Krisis Air Bersih Parah, Warga Palestina di Jalur Gaza Terancam Kematian karena Airnya Mengandung Racun

- Selasa, 5 Oktober 2021 | 23:01 WIB
Seorang warga Palestina mengaku bahwa Israel melakukan penyerangan secara membabi buta kepada warga Palestina di perbatasan jalur Gaza (REUTERS/MOHAMMED SALEM/Pikiran Rakyat)
Seorang warga Palestina mengaku bahwa Israel melakukan penyerangan secara membabi buta kepada warga Palestina di perbatasan jalur Gaza (REUTERS/MOHAMMED SALEM/Pikiran Rakyat)

SUARA MERDEKA PEKALONGAN. Palestina. Jalur Gaza selalu menjadi perhatian banyak masyarakat International. Konflik yang terjadi antara Palestina dan Israel memicu krisis air di sepanjang Jalur Gaza.

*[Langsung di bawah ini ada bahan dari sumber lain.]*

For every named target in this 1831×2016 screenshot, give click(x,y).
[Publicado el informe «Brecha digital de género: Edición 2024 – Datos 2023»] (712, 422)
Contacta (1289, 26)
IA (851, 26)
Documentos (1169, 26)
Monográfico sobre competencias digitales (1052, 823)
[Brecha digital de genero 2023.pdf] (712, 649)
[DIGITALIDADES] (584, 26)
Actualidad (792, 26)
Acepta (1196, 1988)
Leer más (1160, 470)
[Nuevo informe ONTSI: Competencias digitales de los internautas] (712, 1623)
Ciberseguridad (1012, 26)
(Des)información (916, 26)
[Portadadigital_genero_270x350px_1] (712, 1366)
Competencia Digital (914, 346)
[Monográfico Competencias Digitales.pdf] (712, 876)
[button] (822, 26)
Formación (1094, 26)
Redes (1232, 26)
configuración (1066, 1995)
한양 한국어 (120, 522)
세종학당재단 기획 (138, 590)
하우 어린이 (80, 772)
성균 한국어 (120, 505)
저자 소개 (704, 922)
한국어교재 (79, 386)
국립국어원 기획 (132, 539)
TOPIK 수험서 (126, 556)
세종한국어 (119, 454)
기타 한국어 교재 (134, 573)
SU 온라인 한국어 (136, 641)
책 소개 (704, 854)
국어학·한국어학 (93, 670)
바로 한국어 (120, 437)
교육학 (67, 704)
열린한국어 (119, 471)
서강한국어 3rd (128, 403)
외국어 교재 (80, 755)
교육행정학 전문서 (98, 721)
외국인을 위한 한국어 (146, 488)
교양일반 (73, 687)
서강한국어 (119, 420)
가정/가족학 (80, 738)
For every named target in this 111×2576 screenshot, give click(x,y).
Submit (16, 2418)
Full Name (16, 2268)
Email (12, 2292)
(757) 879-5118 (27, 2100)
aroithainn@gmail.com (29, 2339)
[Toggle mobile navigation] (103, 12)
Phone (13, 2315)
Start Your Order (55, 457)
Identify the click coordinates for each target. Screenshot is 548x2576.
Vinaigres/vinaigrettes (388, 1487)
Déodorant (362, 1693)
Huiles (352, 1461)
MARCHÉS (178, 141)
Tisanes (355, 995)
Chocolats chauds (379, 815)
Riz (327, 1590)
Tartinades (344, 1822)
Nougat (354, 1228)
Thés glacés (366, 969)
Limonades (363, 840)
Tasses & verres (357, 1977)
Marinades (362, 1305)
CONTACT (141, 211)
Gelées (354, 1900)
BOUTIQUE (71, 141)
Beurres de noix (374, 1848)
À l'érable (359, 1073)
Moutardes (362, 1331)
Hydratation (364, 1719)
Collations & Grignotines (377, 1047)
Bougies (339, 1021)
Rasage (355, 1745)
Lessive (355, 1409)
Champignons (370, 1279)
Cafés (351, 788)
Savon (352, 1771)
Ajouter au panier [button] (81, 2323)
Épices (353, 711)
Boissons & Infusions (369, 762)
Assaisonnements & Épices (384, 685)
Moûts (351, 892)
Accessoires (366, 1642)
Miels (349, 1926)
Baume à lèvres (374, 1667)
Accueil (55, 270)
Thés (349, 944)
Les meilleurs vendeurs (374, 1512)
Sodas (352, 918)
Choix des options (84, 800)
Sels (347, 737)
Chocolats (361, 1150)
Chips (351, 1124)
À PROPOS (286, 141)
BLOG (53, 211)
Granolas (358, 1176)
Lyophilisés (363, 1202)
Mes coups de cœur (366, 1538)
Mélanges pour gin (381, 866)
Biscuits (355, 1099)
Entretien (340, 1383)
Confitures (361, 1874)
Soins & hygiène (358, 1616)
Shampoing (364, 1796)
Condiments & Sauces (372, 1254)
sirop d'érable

Blokade Israel yang berlangsung lama dan serangan Israel selama ini, menyebabkan menurunnya kualitas air bersih yang layak konsumsi di Jalur Gaza Palestina. Saat ini 97 % air di kawasan Jalur Gaza sudah tak layak konsumsi. Air tersebut telah terkontaminasi zat-zat berat yang mengandung racun akibat serangan Israel, sehingga tidak aman bagi tubuh manusia. Bahkan air itu dapat mengancam nyawa manusia yang mengkonsumsinya.

Pemantau Hak Asasi Manusia Euro-Mediterania dan Institut Global untuk Air, Lingkungan, dan Kesehatan (GIWEH) telah melaporkan krisis air tak layak konsumsi ini ke pada Dewan Hak Asasi Manusia PBB (UNHRC).

Mohammad Shehadeh, dari Euro-Med Monitor, menyampaikan, organisasinya bersama dengan GIWEH mendesak PPB agar turun tangan mengatasi krisis air bersih tersebut.

"Kami ingin menarik fokus Anda pada kerusakan parah dalam keamanan air Jalur Gaza, terutama karena adanya pengepungan berkepanjangan oleh Israel dan diselingi oleh serangan militer," tuturnya pada Middle East Monitor, Selasa (5/10/21).

Krisis air ini juga dikarenakan adanya serangan dari israel pada jalur Gaza bulan Mei lalu yang menargetkan pusat pengelolaan air. Sehingga krisis tersebut menimbulkan banyak macam penyakit.

Menurut data yang ada, seperempat penyakit disebabkan oleh polusi air, dan kematian anak-anak dan bayi dikarenakan penyakit usus karena air yang dikonsumsi telah terkontaminasi.

"Penduduk sipil yang dikurung di daerah kumuh beracun sejak lahir sampai mati dipaksa untuk menyaksikan keracunan secara perlahan anak-anak dan orang-orang terkasih mereka oleh air yang mereka minum," ucapnya penuh keprihatinan melihat  air yang tak layak konsumsi di Gaza itu.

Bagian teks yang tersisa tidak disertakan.